Further, the film itself speaks in contrary voices. One of the film’s seeming contentions is that one difference between humans and machines is the humans’ natural disposition to seek what Aristotle calls final (teleological) explanations. For example, why were humans created? This is a different question than a robot like David might ask: how did the Engineers create earth humans? This latter question is looking for an explanation at the level of efficient causation (the domain of science). David seems to fail to grasp that there might be more to human desire for explanation than efficient causation. The humans are driven to ask questions of a higher order, questions concerning motives and purposes. On the one hand, I thought this was one way the film distinguished humans from robots and this explains David’s bafflement at Shaw’s motivations for continuing to the alien home world. On the other hand, at the pool table scene you get David seemingly interested in final explanation (where he states how disappointing it would be if the reason for his existence was only that humans wanted to see if they could create him). So, which is it? Are humans and machines distinguished by a desire for purposive explanation or not? This relates to the implausible voluntarist view of faith in the film. Shaw has some evidence that there is purposive explanation – she (and seemingly every other human) has some desire for one. What she chooses, I suppose, is to believe that the Engineers will provide her the answers (and this is a kind of faith in their being willing to do so). But this kind of faith is hardly something a robot would fail to understand. That said, her desire for such answers is not a choice, but something deep rooted in her. Hence, some of her final lines are that she “deserves an answer.” She might deserve an answer if her maker put a natural desire for such an answer in her. But would she deserve one if she merely chooses to manufacturer a belief in such an answer’s possibility willy-nilly, through a sheer act of will? What evidence does she have to base her belief that she is owed an answer otherwise?

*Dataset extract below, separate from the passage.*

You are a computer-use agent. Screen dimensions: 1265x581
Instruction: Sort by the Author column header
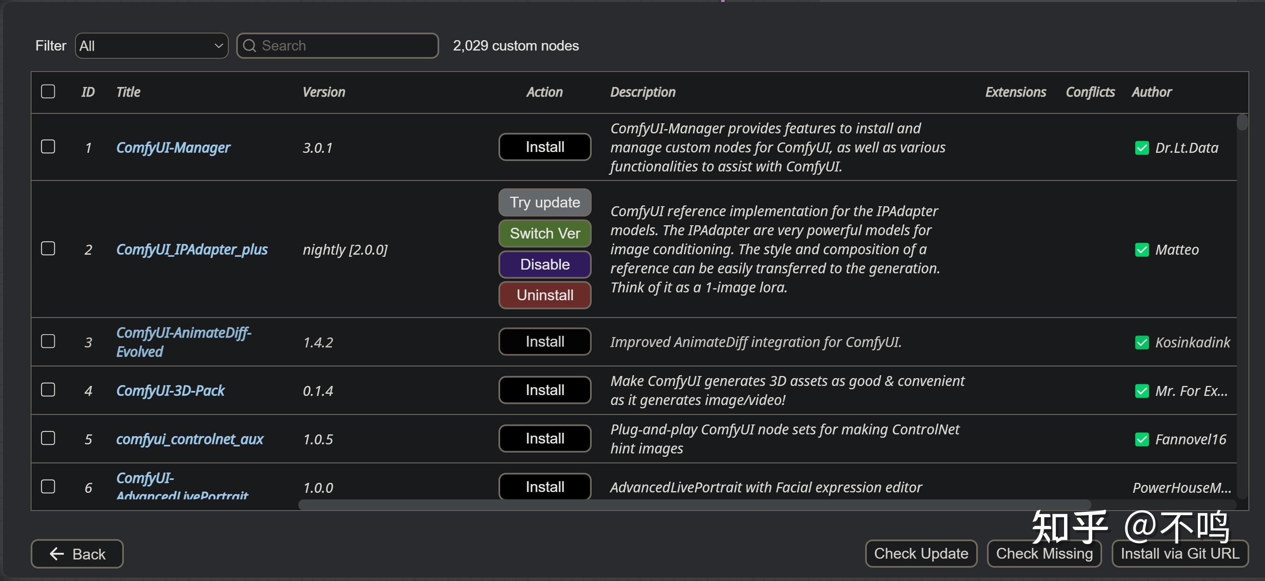click(x=1152, y=92)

Further, I don’t see how she could fail to realize that her desire for final explanation would not be satisfied by any answers the Engineers gave her. They are, after all, merely human. Her basic desire for explanation would arise again when she asked, “Why do the (human) engineers exist?”
This seems more a question concerning some humans brought other humans into existence through such a convoluted way when presumably they could sexually reproduce. Although, perhaps the film wants us to infer that the engineers cannot sexually reproduce. In any event, Shaw strikes me as a tad irrational and not the paragon human the film depicts her as.
Second, I thought that one of the film’s interesting but undeveloped
discussion provocations was the relation between humans and machines. Unfortunately, the film points in contradictory directions. On the one hand, humans and machines are identical because the (human) Engineers made the earth humans just as earth humans made robots like David. On the other, humans generally are different from machines in their fundamental desire for higher-order explanation (see above), a desire which robots lack. The film also claims that humans experience emotions and robots do not – but David behaves quite emotionally and demonstrates the kind of conceptual understanding that might be thought to depend on emotional capacity. Is this another inconsistency or is he really cleverly programmed to produce the illusion of emotional aptitude?
I suspect the film writer is muddled, but I’d love to hear some responses that help me appreciate the film more and perhaps see it as less muddled than I currently do.